Alternative Damages Theories in Patent Cases

02.01.14

A company may suspect that one of its biggest competitors is infringing one of its patents.  The company may investigate and determine that the competitor does clearly infringe and that the patent is very likely to withstand any validity challenges.  But then the company must unfortunately always ask—is it even worth going after the competitor?  After all, today even a simple patent infringement lawsuit can cost millions of dollars to litigate.

When companies try to answer that question, however, they often only focus on the competitor’s sales of the infringing product, their own lost profits or lost market share, or, if nothing else, the value of an injunction.  That is because the most common type of damages award in a patent case is a straightforward royalty based on sales of infringing products sold.  For example, recent patent cases making headlines include the $48.5 million in damages awarded to Enzo Biochem (6 percent reasonable royalty rate on infringing sales) or the $115 million in damages awarded to Syntrix Systems (also a 6 percent reasonable royalty rate).  In these types of cases, if the infringer is selling tens of millions of dollars per year of infringing product, the decision to enforce the patent can be an easy one.

- Stored records

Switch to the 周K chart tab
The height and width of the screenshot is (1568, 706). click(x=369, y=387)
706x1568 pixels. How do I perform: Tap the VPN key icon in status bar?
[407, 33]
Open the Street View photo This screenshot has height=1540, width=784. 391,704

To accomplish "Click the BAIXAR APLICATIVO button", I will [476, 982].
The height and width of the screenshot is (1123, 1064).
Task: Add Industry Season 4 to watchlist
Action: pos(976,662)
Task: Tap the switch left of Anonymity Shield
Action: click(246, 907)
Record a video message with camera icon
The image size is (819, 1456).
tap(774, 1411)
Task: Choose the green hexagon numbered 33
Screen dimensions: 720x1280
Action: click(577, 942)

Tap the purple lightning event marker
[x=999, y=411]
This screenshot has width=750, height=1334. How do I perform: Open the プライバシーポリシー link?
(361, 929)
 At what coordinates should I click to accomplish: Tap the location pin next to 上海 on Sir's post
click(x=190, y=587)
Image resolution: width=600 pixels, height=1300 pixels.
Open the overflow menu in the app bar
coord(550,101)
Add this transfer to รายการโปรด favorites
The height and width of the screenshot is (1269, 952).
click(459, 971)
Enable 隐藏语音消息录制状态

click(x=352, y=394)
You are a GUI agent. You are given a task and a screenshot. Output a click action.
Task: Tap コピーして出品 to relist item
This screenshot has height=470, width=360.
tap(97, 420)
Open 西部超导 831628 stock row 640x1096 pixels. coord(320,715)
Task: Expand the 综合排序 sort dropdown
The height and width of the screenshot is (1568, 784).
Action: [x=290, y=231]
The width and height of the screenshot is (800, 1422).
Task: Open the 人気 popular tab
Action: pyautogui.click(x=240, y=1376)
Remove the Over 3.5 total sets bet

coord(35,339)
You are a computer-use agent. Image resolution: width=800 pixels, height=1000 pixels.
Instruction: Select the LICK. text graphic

- Written tasks
a) Reproduce the passage of the patent damages article from "Alternative Damages Theories" to "dollars to litigate.", word for word.
b) Rewrite the lines of the records, from the line with "Task: Expand the 综合排序 sort dropdown" to the line with "coord(35,339)", as a JSON list of strings, one string per line, leaving out blank lines.
The text and the records have no connection to each other.

- Exercise answers
a)
Alternative Damages Theories in Patent Cases

02.01.14

A company may suspect that one of its biggest competitors is infringing one of its patents.  The company may investigate and determine that the competitor does clearly infringe and that the patent is very likely to withstand any validity challenges.  But then the company must unfortunately always ask—is it even worth going after the competitor?  After all, today even a simple patent infringement lawsuit can cost millions of dollars to litigate.

b)
[
  "Task: Expand the 综合排序 sort dropdown",
  "The height and width of the screenshot is (1568, 784).",
  "Action: [x=290, y=231]",
  "The width and height of the screenshot is (800, 1422).",
  "Task: Open the 人気 popular tab",
  "Action: pyautogui.click(x=240, y=1376)",
  "Remove the Over 3.5 total sets bet",
  "coord(35,339)"
]